# DATASET EXCERPTS

◇ ◇ ◇ ◇ ◇ ◇ ◇

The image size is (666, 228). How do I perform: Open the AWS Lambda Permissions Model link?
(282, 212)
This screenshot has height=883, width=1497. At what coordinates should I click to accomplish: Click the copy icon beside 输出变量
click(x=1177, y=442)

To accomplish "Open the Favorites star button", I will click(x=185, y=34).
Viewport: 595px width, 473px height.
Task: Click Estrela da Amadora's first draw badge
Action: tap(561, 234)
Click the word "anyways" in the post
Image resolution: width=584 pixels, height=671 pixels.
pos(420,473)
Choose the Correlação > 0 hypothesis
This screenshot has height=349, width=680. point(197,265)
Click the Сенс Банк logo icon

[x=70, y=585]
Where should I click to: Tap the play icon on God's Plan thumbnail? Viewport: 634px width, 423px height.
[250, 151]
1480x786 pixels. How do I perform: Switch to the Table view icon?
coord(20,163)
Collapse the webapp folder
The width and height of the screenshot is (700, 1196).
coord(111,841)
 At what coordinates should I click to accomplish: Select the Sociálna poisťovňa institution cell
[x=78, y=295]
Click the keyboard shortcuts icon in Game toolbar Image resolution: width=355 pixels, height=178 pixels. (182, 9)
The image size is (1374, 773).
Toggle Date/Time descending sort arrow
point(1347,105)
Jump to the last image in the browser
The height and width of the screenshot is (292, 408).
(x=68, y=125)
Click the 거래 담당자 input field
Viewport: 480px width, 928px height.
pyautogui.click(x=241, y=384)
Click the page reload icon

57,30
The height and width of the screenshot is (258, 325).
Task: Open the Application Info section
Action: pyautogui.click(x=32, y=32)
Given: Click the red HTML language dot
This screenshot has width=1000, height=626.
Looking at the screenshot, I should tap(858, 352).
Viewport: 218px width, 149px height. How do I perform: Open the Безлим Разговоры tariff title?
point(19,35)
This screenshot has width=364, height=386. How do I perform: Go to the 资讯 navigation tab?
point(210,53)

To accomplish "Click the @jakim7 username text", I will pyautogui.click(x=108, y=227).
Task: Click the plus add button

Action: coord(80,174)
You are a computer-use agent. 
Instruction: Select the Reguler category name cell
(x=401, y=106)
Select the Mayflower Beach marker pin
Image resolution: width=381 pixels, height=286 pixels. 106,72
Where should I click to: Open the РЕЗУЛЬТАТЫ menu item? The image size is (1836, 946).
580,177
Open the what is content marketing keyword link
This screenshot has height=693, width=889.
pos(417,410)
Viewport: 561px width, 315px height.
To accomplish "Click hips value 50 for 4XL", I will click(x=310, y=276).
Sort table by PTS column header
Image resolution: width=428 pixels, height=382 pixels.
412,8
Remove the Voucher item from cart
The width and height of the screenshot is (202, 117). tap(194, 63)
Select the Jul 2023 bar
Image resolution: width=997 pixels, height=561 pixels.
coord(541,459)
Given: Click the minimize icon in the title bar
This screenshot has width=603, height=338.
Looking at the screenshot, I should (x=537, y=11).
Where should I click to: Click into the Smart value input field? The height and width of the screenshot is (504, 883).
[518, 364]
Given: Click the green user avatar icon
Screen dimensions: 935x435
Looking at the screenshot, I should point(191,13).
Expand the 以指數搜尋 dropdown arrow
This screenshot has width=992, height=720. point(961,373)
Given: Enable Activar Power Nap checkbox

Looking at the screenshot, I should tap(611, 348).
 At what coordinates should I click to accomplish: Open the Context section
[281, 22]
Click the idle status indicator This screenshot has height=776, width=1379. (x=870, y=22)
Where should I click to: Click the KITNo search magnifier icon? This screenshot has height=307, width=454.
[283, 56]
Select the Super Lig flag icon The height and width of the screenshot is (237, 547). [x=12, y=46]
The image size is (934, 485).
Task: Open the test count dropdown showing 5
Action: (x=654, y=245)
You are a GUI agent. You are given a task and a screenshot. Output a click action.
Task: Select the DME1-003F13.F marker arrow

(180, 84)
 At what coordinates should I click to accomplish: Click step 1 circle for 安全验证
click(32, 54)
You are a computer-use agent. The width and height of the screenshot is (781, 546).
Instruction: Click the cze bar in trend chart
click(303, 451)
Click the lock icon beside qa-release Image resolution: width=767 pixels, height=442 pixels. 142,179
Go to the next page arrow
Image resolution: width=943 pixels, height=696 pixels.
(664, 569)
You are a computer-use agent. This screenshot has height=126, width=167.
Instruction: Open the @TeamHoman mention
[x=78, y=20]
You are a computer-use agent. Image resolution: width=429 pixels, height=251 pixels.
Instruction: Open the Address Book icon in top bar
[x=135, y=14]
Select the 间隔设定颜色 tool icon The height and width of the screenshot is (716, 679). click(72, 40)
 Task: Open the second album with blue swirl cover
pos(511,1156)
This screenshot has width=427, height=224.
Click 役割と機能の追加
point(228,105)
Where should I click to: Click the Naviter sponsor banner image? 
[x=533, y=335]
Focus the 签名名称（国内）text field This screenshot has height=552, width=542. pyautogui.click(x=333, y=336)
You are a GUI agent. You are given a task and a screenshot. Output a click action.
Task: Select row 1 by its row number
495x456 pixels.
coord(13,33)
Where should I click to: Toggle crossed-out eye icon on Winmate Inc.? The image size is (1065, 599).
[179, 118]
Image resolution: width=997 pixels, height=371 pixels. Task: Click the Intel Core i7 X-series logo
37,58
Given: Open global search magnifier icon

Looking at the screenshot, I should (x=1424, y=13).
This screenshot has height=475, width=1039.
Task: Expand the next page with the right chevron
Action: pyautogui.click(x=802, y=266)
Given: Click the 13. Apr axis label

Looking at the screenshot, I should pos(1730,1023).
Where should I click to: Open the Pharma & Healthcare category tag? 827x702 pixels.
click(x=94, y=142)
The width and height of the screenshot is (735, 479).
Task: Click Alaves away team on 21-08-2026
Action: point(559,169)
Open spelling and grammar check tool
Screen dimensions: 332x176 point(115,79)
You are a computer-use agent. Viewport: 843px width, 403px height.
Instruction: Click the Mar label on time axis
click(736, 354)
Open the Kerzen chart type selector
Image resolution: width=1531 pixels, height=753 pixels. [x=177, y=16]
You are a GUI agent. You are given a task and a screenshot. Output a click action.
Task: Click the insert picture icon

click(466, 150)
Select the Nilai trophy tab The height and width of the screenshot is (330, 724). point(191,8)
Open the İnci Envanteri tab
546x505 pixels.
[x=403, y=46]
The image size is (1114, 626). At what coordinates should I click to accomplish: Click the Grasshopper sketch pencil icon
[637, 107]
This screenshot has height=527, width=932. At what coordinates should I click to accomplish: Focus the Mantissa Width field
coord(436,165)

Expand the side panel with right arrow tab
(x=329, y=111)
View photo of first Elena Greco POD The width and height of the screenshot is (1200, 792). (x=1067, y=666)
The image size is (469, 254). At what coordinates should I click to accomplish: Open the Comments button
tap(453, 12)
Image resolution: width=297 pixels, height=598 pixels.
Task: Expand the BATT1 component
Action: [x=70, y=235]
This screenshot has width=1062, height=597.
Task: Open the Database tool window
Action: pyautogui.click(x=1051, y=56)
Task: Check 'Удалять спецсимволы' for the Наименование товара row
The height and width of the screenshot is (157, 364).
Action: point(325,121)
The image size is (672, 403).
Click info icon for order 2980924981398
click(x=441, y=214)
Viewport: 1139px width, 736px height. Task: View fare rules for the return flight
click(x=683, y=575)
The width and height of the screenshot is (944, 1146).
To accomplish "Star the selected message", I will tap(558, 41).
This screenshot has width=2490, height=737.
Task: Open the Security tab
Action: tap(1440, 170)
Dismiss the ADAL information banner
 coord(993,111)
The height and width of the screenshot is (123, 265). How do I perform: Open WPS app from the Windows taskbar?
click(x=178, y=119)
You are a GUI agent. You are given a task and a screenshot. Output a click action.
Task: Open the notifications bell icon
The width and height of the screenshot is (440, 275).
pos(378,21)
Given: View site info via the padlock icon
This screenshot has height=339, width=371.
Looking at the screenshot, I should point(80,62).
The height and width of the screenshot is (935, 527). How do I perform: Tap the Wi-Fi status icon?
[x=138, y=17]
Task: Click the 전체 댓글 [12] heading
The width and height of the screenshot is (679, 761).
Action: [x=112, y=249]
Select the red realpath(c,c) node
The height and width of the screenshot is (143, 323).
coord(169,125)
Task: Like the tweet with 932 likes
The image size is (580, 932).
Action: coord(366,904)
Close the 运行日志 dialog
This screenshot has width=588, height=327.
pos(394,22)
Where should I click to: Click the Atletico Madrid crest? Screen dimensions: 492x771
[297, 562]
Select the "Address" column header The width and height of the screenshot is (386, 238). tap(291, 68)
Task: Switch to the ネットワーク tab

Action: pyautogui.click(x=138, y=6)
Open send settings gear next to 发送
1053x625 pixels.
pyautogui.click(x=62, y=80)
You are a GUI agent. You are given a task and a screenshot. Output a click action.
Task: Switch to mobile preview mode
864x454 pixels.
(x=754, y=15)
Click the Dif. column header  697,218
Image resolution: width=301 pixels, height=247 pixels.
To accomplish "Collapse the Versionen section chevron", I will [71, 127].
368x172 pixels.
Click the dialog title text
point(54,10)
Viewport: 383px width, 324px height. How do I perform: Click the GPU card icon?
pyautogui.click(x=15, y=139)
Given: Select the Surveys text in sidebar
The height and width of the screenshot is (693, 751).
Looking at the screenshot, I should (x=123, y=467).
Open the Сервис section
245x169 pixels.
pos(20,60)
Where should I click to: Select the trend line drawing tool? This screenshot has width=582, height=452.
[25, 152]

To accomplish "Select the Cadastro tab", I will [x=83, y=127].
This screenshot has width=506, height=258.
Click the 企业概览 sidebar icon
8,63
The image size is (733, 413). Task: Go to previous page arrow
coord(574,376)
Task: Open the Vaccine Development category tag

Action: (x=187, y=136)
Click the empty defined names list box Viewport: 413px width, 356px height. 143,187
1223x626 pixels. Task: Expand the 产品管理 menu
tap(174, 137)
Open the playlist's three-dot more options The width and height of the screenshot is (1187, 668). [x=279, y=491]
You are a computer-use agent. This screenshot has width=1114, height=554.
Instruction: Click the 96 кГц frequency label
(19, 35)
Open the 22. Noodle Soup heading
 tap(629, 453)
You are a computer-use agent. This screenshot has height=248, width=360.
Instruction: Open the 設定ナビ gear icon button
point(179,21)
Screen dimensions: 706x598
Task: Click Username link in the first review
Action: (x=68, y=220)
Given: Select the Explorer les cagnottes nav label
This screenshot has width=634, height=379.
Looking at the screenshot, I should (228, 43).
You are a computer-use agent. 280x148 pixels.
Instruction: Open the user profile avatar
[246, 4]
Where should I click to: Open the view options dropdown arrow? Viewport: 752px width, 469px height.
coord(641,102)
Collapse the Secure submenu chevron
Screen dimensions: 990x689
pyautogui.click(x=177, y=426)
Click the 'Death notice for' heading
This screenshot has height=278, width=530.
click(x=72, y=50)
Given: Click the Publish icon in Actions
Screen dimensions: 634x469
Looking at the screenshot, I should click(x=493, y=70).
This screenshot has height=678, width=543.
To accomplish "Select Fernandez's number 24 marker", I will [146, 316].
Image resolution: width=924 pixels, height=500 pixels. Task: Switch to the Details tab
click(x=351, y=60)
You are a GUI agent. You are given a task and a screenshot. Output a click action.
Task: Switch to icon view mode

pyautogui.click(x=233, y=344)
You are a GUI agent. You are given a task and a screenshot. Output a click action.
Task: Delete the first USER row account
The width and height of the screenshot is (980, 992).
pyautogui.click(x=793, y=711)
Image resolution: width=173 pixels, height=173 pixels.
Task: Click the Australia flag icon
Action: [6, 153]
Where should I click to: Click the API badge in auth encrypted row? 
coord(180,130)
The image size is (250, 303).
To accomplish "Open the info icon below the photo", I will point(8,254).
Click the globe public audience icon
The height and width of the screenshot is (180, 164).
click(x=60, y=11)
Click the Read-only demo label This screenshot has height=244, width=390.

◇ ◇ ◇ ◇ ◇ ◇ ◇

# PROBLEM TO SOLVE
Take the line above containing "Dismiss the ADAL information banner", the line containing "Given: View site info via the padlock icon", and all lines in between, and copy them exactly without anything else.

# SOLUTION FOR THIS PROBLEM
Dismiss the ADAL information banner
 coord(993,111)
The height and width of the screenshot is (123, 265). How do I perform: Open WPS app from the Windows taskbar?
click(x=178, y=119)
You are a GUI agent. You are given a task and a screenshot. Output a click action.
Task: Open the notifications bell icon
The width and height of the screenshot is (440, 275).
pos(378,21)
Given: View site info via the padlock icon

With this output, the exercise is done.